Zhang, H.; Kang, L.; Wang, J.; Liang, K. P.; Wang, Z.; Xu, K.; Zang, C.

2026-02-25 bioinformatics
10.64898/2026.02.24.707729 bioRxiv
Show abstract

Inference of transcriptional regulatory mechanisms from single-cell (sc) omics data, such as scRNA-seq, scATAC-seq, and scMultiome, remains an important problem in single-cell biology and functional genomics. Most existing methods for predicting functional transcriptional regulators (TRs) from single-cell data rely on co-expression between regulator and target genes and/or sequence motif enrichment, holding inherent limitations. Here, we present BARTsc, a computational method that accurately predicts functional TRs from clustered single-cell omics data by leveraging a large collection of public ChIP-seq profiles. BARTsc implements a novel framework to infer a cis-regulatory profile from differential genomic features from either unimodal (RNA or ATAC) or bimodal (scMultiome) single-cell profiling data and identify TRs whose binding profiles most associate with the cis-regulatory profile.

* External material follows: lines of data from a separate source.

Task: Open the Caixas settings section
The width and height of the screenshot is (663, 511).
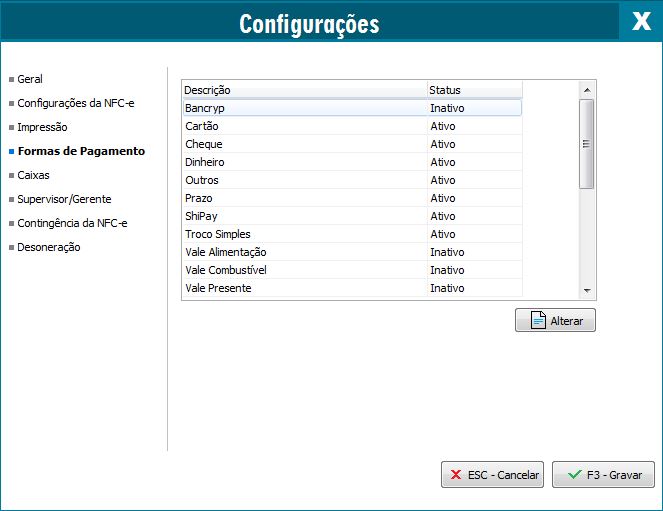Action: tap(33, 175)
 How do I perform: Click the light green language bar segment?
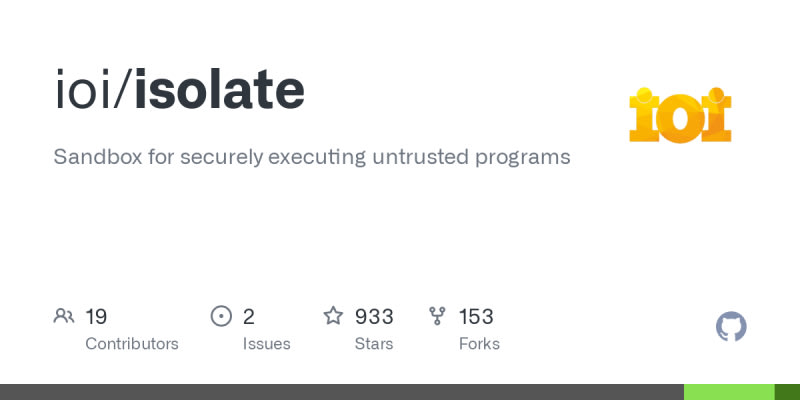[729, 392]
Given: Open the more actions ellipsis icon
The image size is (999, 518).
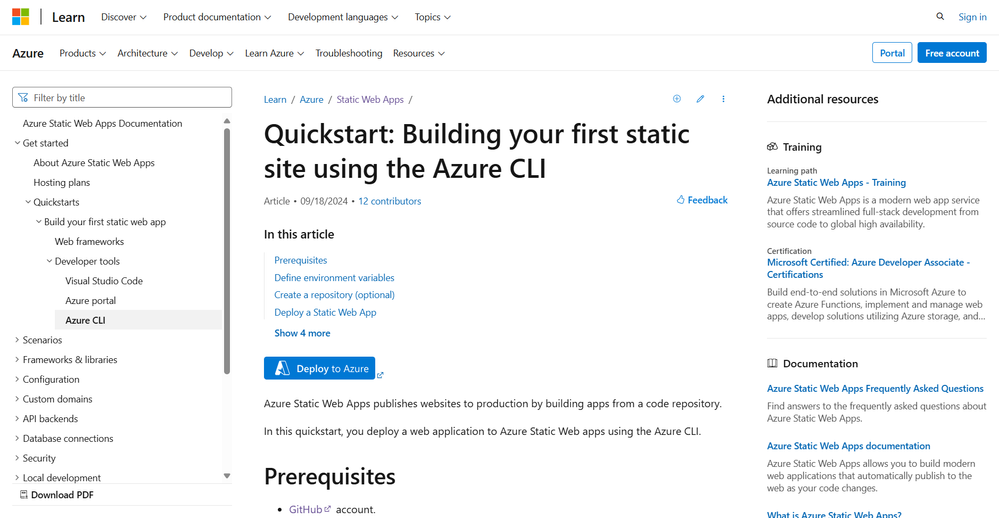Looking at the screenshot, I should [x=723, y=99].
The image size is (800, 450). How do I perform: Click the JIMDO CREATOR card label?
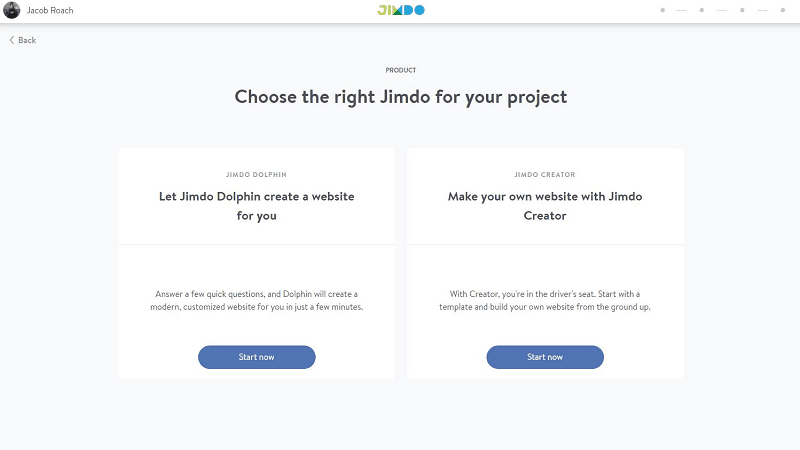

BARTsc can quantify TR activity across cell clusters and predict key regulators for each cell cluster. We demonstrate that BARTsc can successfully identify active TRs in each cell type and cell-type-defining key regulators across diverse biological systems, including mouse cortex, human peripheral blood mononuclear cells (PBMCs), and human pancreatic ductal adenocarcinoma (PDAC). Using a generative-AI-assisted, literature-supported collection of cell-type key regulators as benchmarks, we show that BARTsc consistently outperforms existing state-of-the-art methods. We apply BARTsc to identify critical regulators in PDAC, including NEFLA, a novel PDAC key regulator, and validate its function in pancreatic tumor proliferation by experiments. As a robust and versatile computational method, BARTsc provides deeper insights into cell-type-specific regulatory programs, facilitating the discovery of key regulators across diverse biological systems.